Start
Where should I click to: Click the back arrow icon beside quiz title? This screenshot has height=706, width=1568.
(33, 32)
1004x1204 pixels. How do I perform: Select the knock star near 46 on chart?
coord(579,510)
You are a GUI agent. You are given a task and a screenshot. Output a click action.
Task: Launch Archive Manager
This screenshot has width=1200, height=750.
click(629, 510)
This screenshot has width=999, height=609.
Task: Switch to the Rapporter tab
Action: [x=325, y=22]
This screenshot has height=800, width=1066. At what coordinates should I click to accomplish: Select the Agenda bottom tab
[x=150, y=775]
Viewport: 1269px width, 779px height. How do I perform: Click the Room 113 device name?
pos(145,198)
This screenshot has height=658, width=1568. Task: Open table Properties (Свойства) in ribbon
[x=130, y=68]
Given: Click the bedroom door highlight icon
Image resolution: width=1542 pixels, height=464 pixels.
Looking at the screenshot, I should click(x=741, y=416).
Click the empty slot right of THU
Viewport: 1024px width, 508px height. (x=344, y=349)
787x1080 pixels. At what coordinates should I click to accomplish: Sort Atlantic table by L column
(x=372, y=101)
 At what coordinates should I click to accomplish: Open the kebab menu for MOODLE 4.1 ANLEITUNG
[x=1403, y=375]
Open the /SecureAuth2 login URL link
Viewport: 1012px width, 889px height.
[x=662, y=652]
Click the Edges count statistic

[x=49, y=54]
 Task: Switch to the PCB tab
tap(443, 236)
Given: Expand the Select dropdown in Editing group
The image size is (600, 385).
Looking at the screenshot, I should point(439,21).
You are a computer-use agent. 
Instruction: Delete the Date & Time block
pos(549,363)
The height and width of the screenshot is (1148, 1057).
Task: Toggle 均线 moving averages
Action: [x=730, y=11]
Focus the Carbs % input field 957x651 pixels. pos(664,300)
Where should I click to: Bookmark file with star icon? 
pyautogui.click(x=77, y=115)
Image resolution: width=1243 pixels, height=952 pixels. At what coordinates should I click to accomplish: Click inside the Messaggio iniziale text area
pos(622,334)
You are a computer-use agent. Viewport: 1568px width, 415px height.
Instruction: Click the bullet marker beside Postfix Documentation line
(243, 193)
End
* Task details: Copy verbatim the lines of the material between the line containing "This screenshot has height=658, width=1568." and the line containing "Viewport: 1024px width, 508px", inclusive.

* Correct result:
This screenshot has height=658, width=1568. Task: Open table Properties (Свойства) in ribbon
[x=130, y=68]
Given: Click the bedroom door highlight icon
Image resolution: width=1542 pixels, height=464 pixels.
Looking at the screenshot, I should click(x=741, y=416).
Click the empty slot right of THU
Viewport: 1024px width, 508px height. (x=344, y=349)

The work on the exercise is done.